Die 1990er Jah­re schei­nen auf, tau­sen­de Geschich­ten kom­men ins Gedächt­nis, wo in die­ser Manier kras­ses­te ras­sis­ti­sche Angrif­fe zu „Aus­ein­an­der­set­zun­gen unter Jugend­li­chen“, zu „Kra­wall“ und „Schlä­ge­rei“ und die Opfer zu Tätern erklärt wer­den. Eine Opfer-Täter-Umkehr, die einen pogrom­ar­ti­gen Nor­mal­zu­stand im Lan­de zu einem „Inte­gra­ti­ons­pro­blem“ erklärt. Das haben „wir“ alles erlebt und seit­her sind mehr als 180 Men­schen von Rassist_innen umge­bracht wor­den, eine Nazi-Kil­ler-Zel­le konn­te unge­hin­dert über Jah­re mor­den und ein hel­di­sches Bei­spiel set­zen für mord­be­rei­te Nazis im gan­zen Land. Nein, das hat der Autor nicht in sei­nem Furor pole­misch zuge­spitzt: Das BKA hat erst im Janu­ar davor gewarnt, dass sich im orga­ni­sier­ten Neo­na­zis­mus Zel­len wie der NSU bil­den könn­ten. Aber doch nicht in Baut­zen: Die woll­ten doch nur eine Face­book-Par­ty vor dem Flücht­lings­la­ger feiern.

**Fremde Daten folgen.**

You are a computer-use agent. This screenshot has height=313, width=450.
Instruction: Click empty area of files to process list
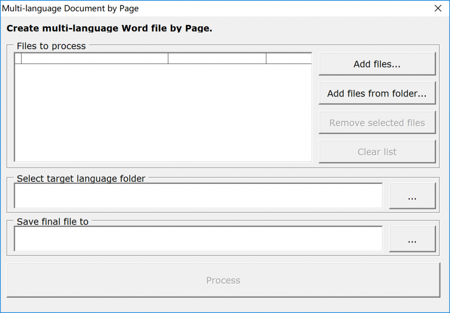tap(163, 113)
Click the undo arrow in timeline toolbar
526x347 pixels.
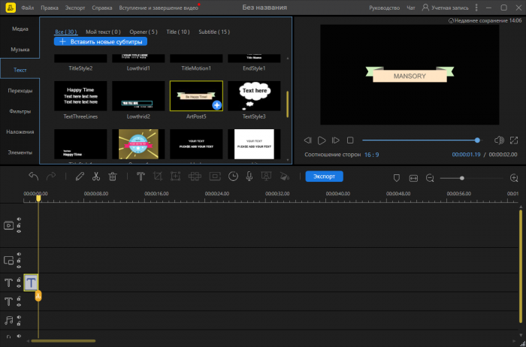coord(33,177)
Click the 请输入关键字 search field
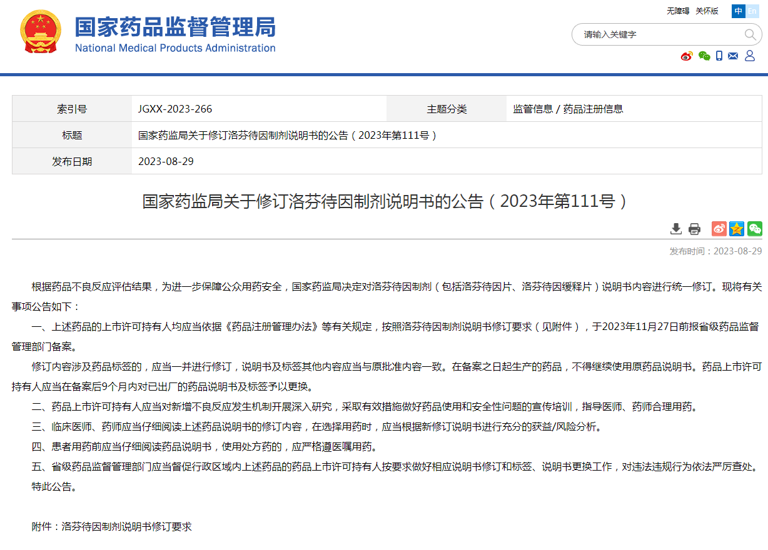This screenshot has height=550, width=768. click(657, 34)
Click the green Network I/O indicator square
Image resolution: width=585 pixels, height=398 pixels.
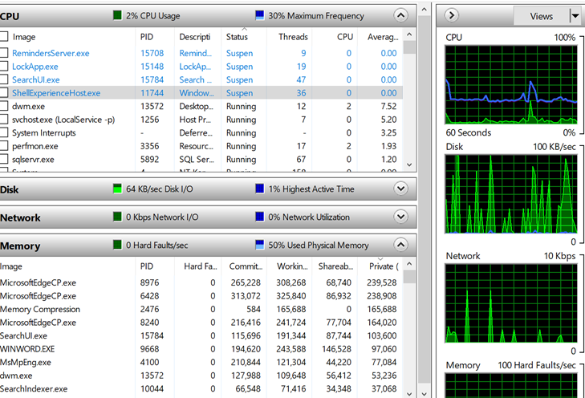click(117, 217)
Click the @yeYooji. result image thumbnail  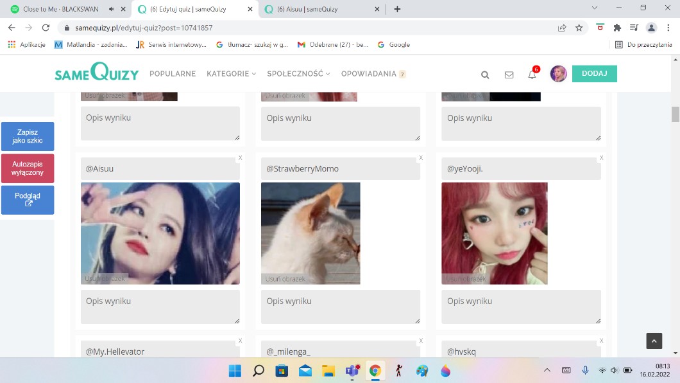[x=494, y=233]
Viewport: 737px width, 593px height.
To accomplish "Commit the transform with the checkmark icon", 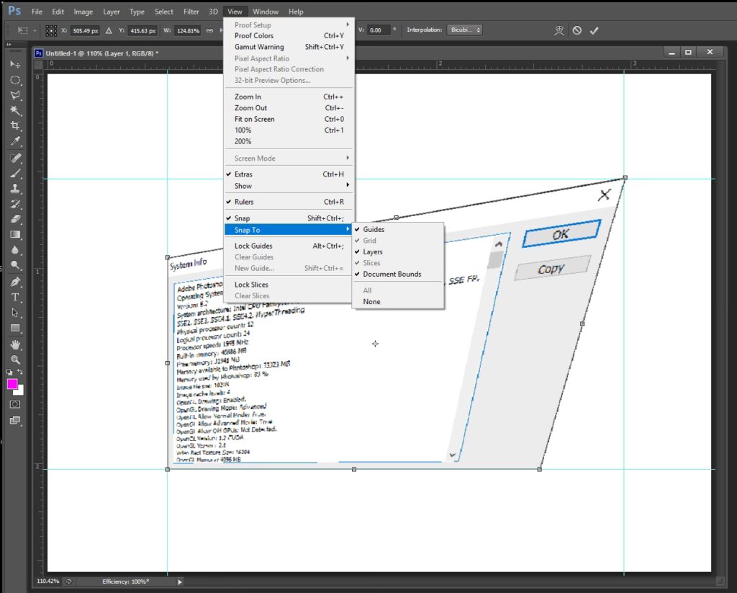I will pos(594,30).
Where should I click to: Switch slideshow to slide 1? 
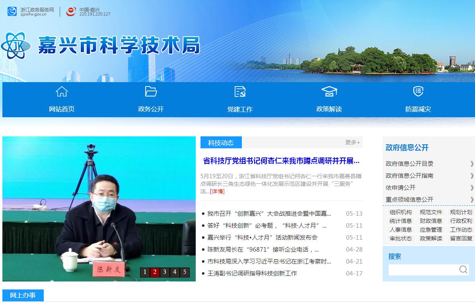[x=145, y=272]
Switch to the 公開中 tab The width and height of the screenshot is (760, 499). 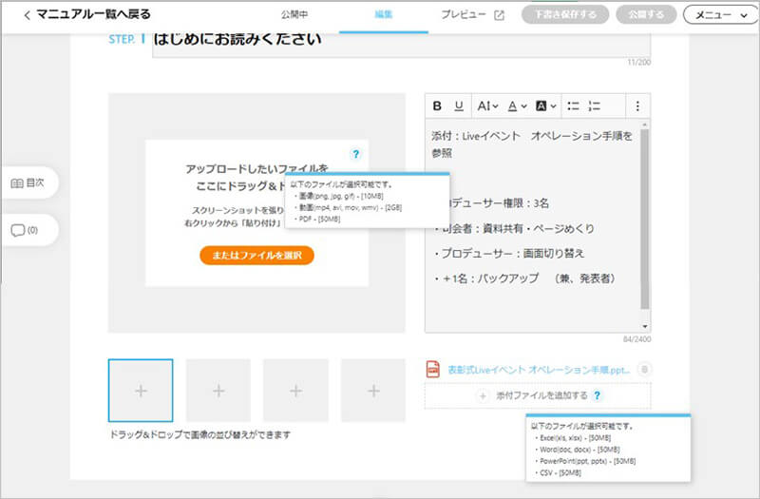294,15
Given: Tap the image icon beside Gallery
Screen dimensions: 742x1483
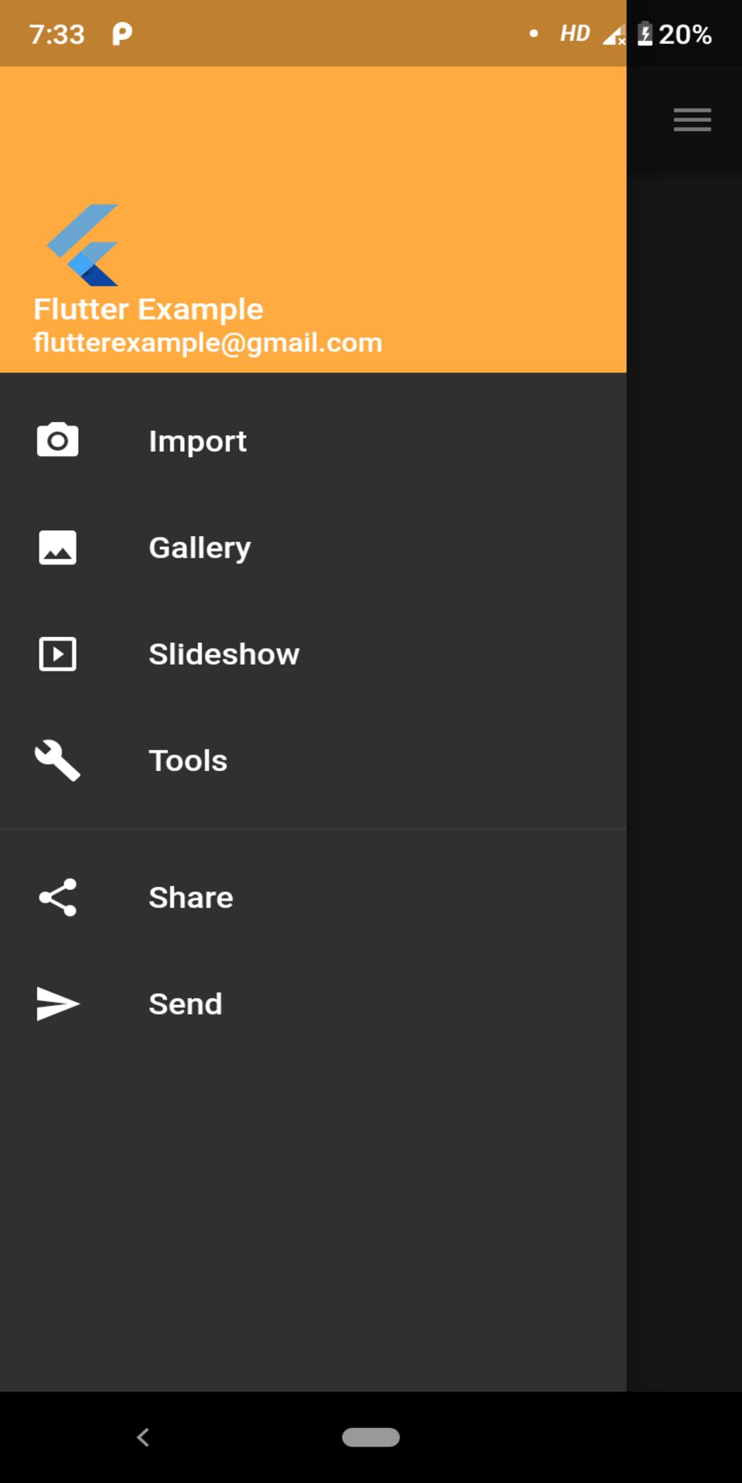Looking at the screenshot, I should [58, 547].
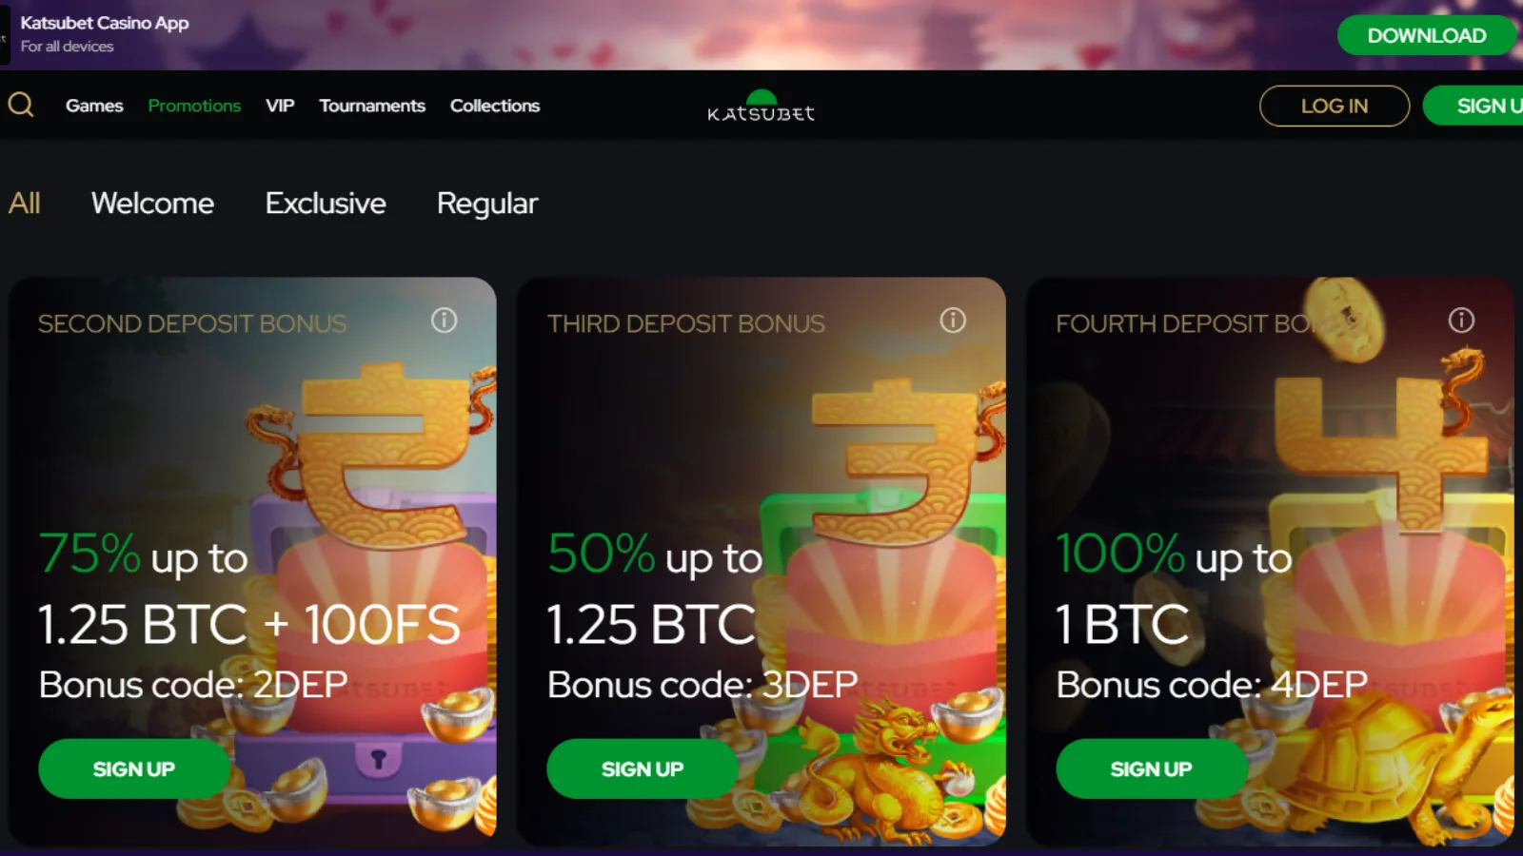Viewport: 1523px width, 856px height.
Task: Click the green DOWNLOAD button
Action: pos(1426,35)
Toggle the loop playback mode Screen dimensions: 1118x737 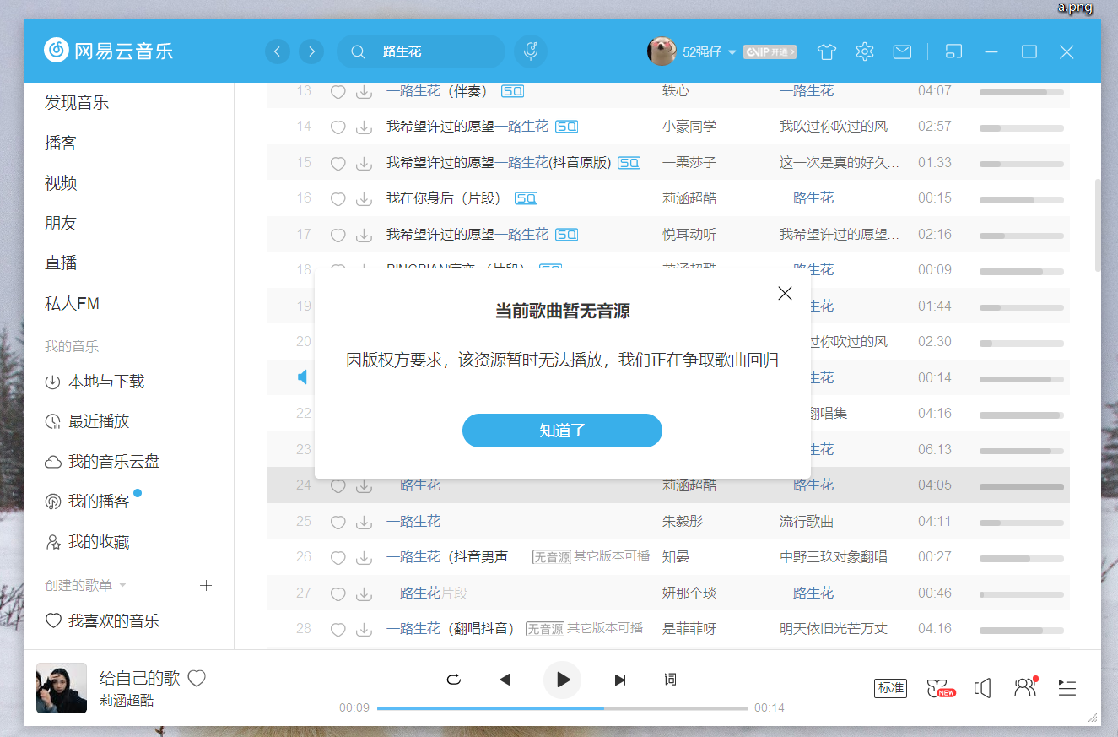click(x=454, y=680)
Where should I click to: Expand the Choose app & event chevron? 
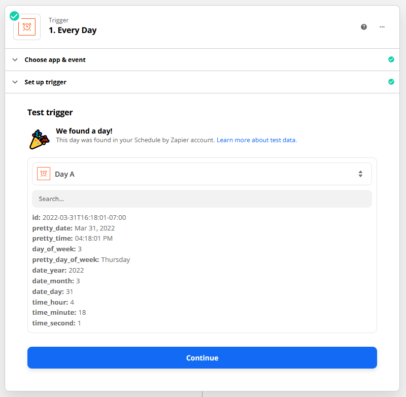15,60
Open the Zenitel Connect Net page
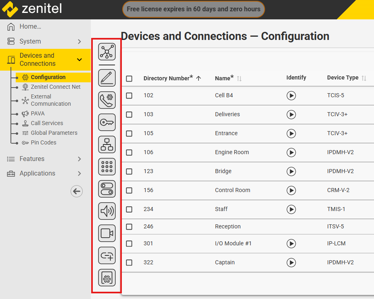 pyautogui.click(x=55, y=87)
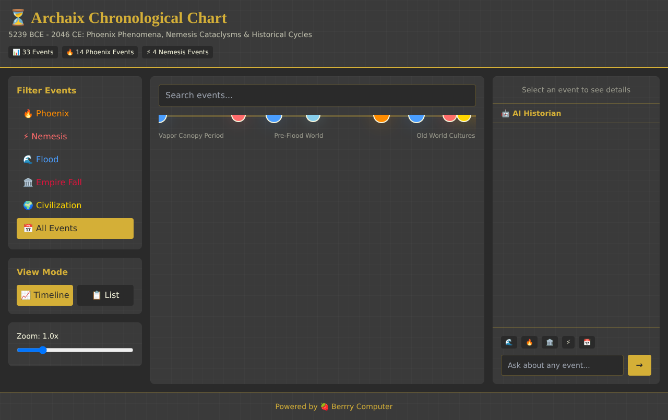This screenshot has width=668, height=420.
Task: Click the temple icon in AI Historian panel
Action: (x=549, y=342)
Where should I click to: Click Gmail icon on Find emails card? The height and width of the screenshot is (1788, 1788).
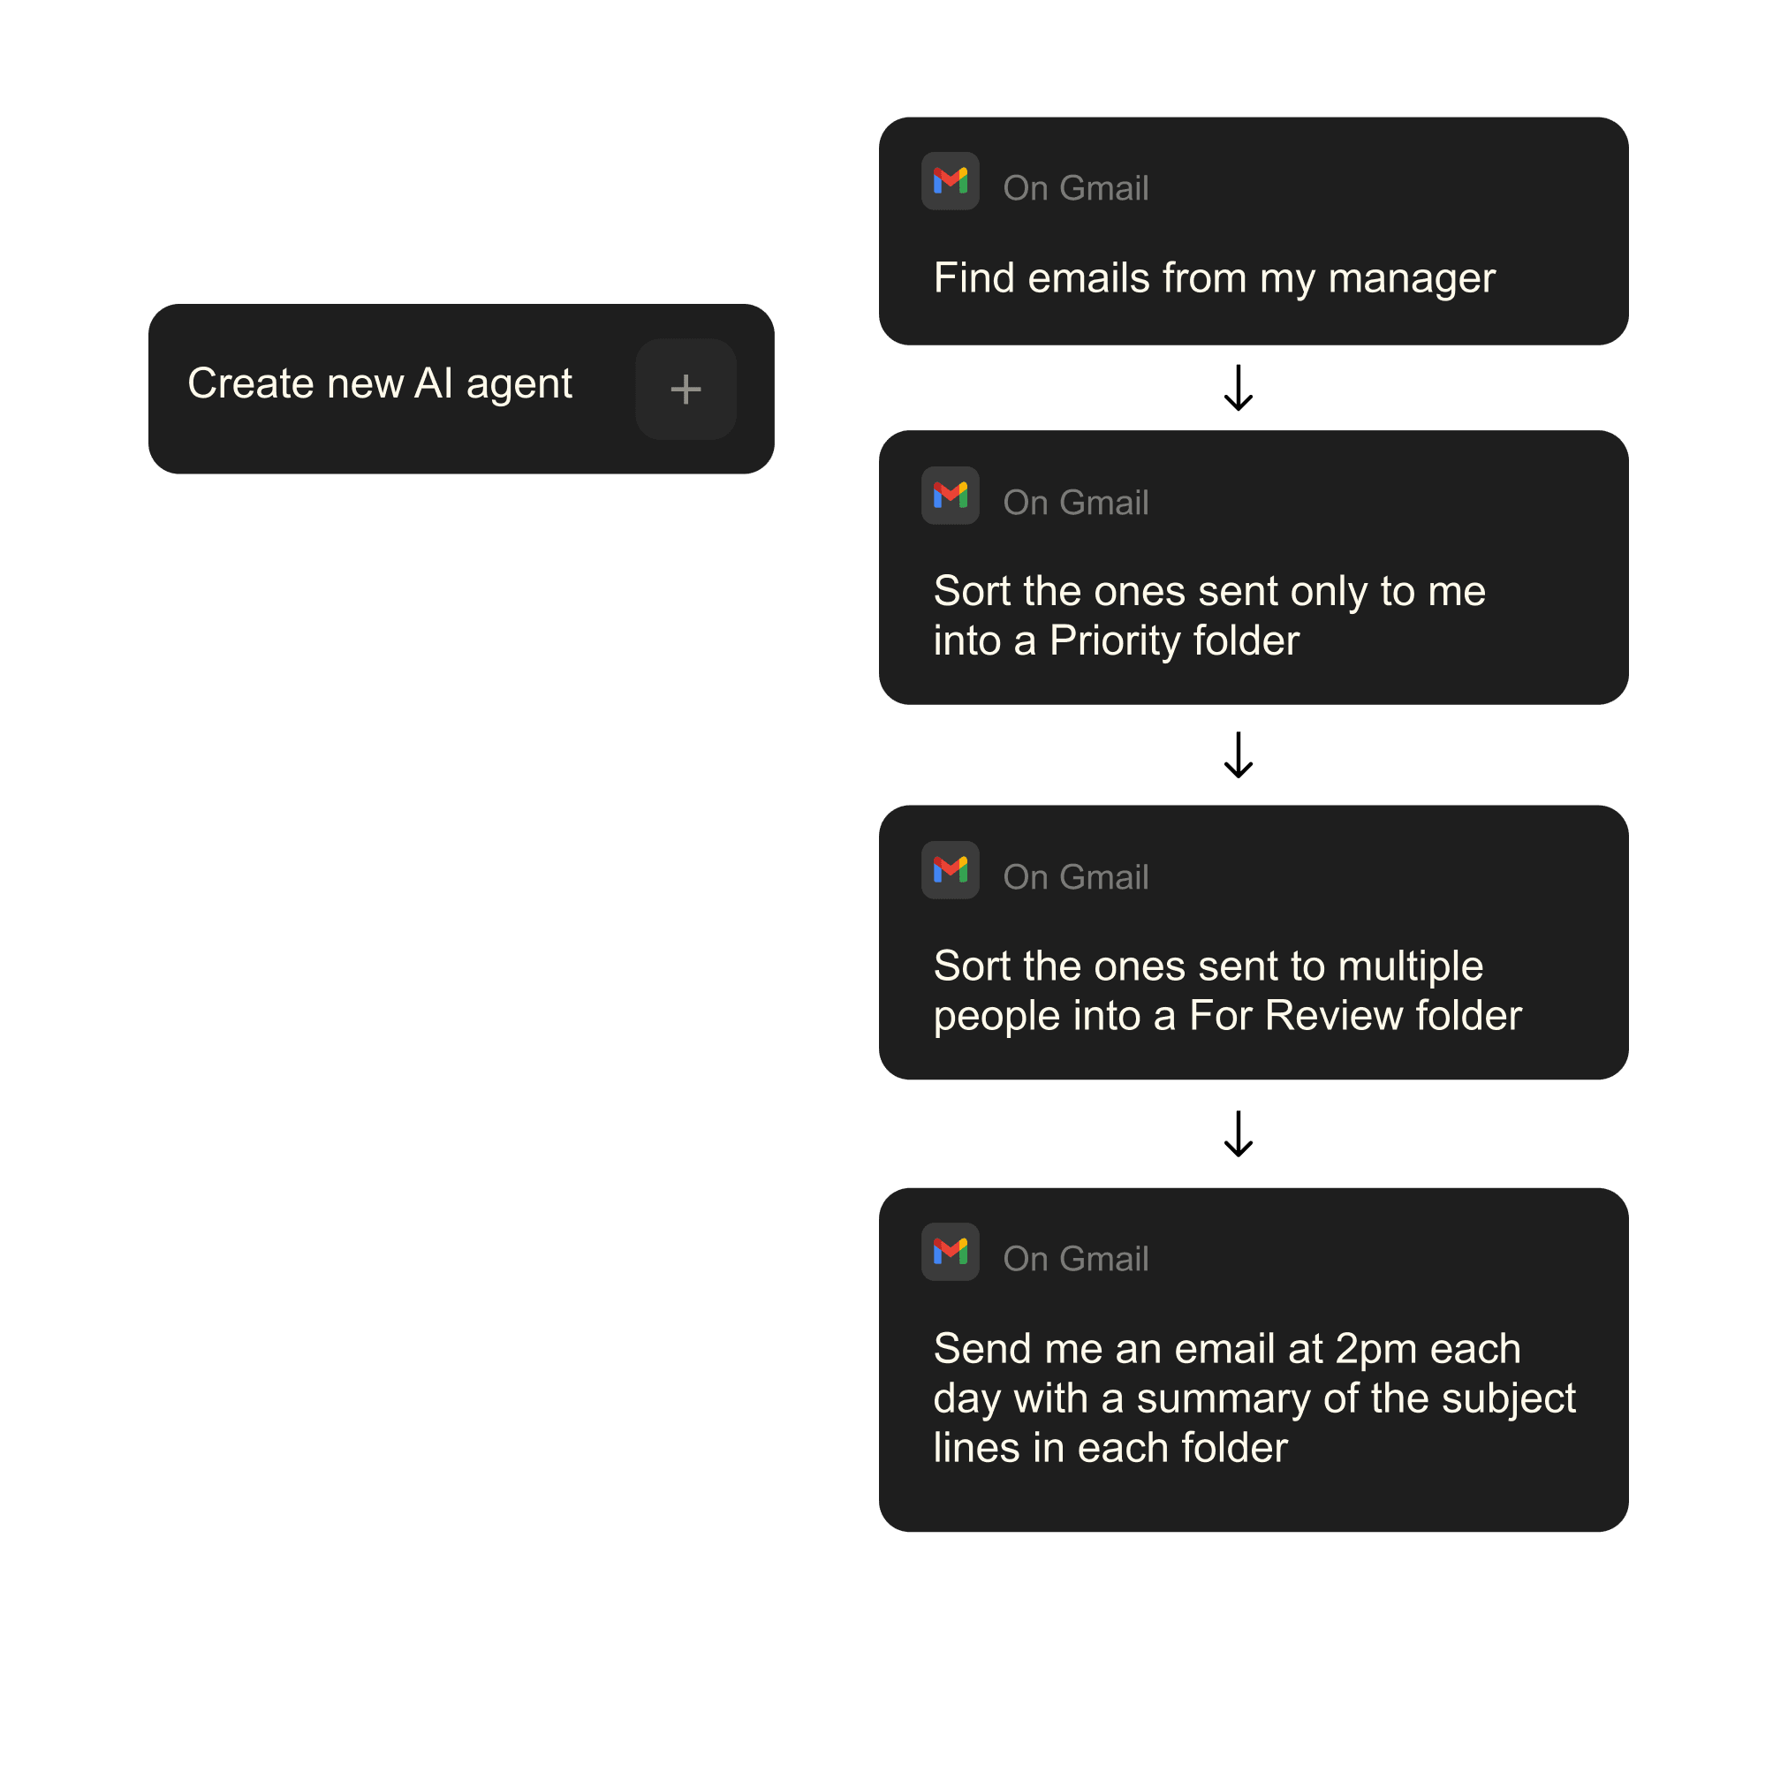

Es bleibt nur Wut und Empö­rung über die­ses wider­li­che Zusam­men­spiel von Behör­den, Medi­en, „besorg­ten Bür­gern“ und ihren neu­en Freun­den, den orga­ni­sier­ten Nazis in Deutsch­land. Bleibt nur zu hof­fen, dass noch genü­gend soli­da­ri­sche Men­schen mit huma­ner Ori­en­tie­rung in die­sem völ­lig ver­wahr­los­ten Sach­sen übrig sind, die den Bedräng­ten von Baut­zen und anders­wo zur Sei­te ste­hen, ihnen zuhö­ren und mit ihnen die Not­wehr organisieren.